Veo
PassAudited by ClawScan on May 1, 2026.
Overview
This skill coherently generates Google Veo videos, but users should notice it uses a Gemini API key, sends prompts and optional images to Google, and resolves a Python dependency through uv.
This looks reasonable for a Google Veo video-generation skill. Before using it, be comfortable providing a Gemini API key, sending prompts and any selected images to Google, and allowing uv to resolve the google-genai dependency; consider using a dedicated key with quota limits.
Findings (3)
Artifact-based informational review of SKILL.md, metadata, install specs, static scan signals, and capability signals. ClawScan does not execute the skill or run runtime probes.
Using the skill can consume Google Gemini/Veo quota or billing associated with the configured API key.
The skill requires a Google/Gemini credential to call Veo. That is expected for this purpose, but users should notice the credential use, especially because the registry metadata lists no required env vars or primary credential.
API key - `GEMINI_API_KEY` env var (preferred) - Or set `skills."veo".env.GEMINI_API_KEY` in `~/.clawdbot/clawdbot.json`
Use a Gemini API key intended for this purpose, apply quota or billing limits where possible, and avoid sharing the key outside the configured environment.
The behavior of the skill depends partly on the google-genai package version resolved at runtime.
The uv script declares an external Python package with a broad version range and no lockfile in the provided artifacts. This is normal for a small integration, but it means future runs may resolve newer dependency versions.
# dependencies = [ # "google-genai>=1.0.0", # ]
Prefer a pinned dependency or reviewed lockfile if reproducibility or supply-chain control is important.

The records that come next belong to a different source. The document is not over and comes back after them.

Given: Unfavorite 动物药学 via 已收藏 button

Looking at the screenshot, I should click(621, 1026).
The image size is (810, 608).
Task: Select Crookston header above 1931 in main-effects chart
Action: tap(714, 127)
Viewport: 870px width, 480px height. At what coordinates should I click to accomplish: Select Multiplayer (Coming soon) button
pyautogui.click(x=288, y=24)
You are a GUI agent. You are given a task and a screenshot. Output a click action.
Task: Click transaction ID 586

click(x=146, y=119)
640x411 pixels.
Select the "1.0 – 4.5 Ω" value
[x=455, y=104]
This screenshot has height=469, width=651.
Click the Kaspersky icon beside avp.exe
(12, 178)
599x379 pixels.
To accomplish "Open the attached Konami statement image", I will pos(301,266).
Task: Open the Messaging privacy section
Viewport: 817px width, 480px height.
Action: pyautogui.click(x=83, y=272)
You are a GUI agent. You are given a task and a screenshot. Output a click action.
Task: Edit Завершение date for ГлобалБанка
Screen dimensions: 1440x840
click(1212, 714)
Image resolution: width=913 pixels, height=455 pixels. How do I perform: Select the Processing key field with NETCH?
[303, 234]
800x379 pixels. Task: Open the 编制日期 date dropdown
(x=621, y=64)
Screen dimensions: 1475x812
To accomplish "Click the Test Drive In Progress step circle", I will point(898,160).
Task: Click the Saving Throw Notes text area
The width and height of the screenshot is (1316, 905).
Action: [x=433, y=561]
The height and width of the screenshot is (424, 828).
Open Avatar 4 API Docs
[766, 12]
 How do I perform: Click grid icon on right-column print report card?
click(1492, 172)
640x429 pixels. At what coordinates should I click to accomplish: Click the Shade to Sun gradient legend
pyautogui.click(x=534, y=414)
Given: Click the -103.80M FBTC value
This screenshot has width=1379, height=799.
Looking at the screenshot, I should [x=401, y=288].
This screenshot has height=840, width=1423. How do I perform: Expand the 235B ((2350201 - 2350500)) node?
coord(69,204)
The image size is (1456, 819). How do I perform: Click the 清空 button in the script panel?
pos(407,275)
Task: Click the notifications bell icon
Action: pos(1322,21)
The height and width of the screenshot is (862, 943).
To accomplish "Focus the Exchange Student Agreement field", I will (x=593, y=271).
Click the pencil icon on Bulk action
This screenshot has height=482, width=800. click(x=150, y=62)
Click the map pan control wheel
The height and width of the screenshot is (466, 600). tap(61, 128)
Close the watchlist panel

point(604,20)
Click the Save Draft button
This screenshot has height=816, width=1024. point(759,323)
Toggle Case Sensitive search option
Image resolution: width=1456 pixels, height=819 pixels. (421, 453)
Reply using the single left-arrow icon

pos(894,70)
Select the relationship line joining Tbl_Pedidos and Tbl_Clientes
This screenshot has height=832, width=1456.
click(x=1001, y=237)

Prompts and any selected input images may leave the local environment and be processed by Google.
The script sends the user prompt, and optional local input image bytes, to Google's video-generation API. This is core to the stated purpose, but it crosses a provider data boundary.
with open(image_path, "rb") as f:
image_data = f.read()
...
operation = client.models.generate_videos(
model=args.model,
prompt=args.prompt,Only provide prompts and images you are comfortable sending to Google, and check the applicable Google API data-use terms for sensitive content.